#### [Selected extract]
#####

The Hi-Rider makes me wonder if
Mike Jackson, at the time on the Norton sales front on the US West Coast,
wanted to test, tongue in cheek, how stupid the Norton management was, or
the American Hippie type motorcyclist. He denies it, though.
This contraption tried to convert a totally competent sports motorcycle
into a caricature, a monument of bad taste and non-functionality. With the
aptly named "apehanger" handlebars, the 9 litre petrol tank
which would take you from one drive-in restaurant to another (just), the
one man + one Hobbit seat with the "Sissy Bar" at the back (who
was the Sissy I wonder- the rider or the pillion?), the headlamp so small it just
about illuminated the bike, not the road; all this made up this prototype
of the "Soft Chopper" fashion, which was continued by the
Japanese manufacturers with most of their middle-class machinery right
into the 1980s.
I have said elsewhere this model was "not offered in civilized
countries, but only in the Colonies". This is admittedly a nasty
remark, but in fact these bikes were not on sale in Europe to the best of
my knowledge, make what you want of that. To be fair to our American
friends, Mike states this model never sold in any great numbers- he says
only about 50 were sold in the US, and very few elsewhere, and the
remaining ones rebuilt as Roadsters to get them sold. However, the bike
remained in Nortons lineup for several years, right up to the 850 models-
Mike claims to use up the leftover components. This seems improbable, so,
perhaps, there was a limited call for these things somewhere.

#####

#### [Material]
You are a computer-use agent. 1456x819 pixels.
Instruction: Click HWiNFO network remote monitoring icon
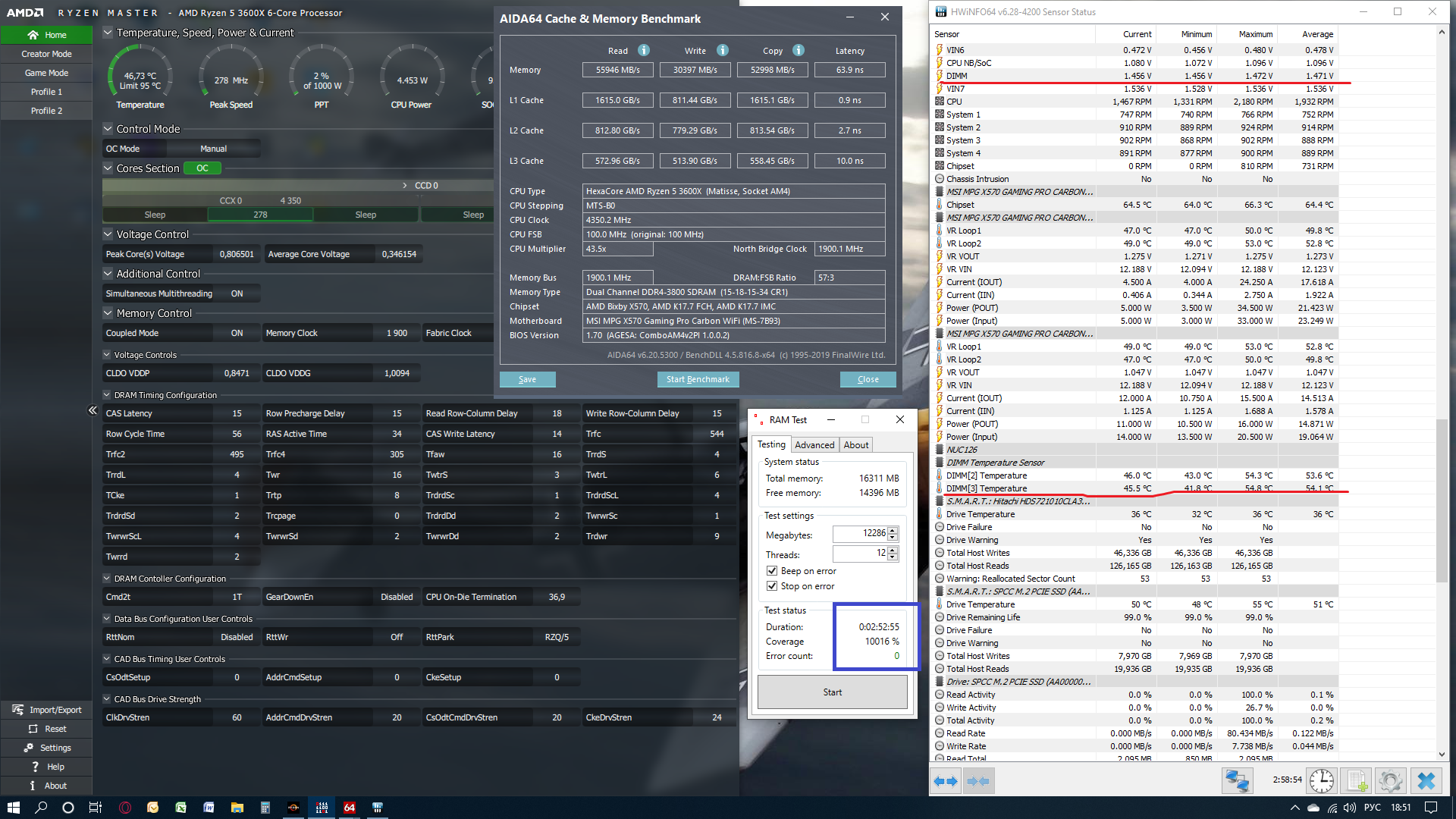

#####

#### [What the exercise asks]
Answer these questions from the passage on the Hi-Rider.
1. Where was Mike Jackson working on the Norton sales front at the time?
2. How large was the petrol tank?
3. According to Mike, about how many were sold in the US, and what were the remaining ones rebuilt as?

#### [Response to the exercise]
1. On the US West Coast.
2. 9 litres.
3. About 50, and the remaining ones were rebuilt as Roadsters.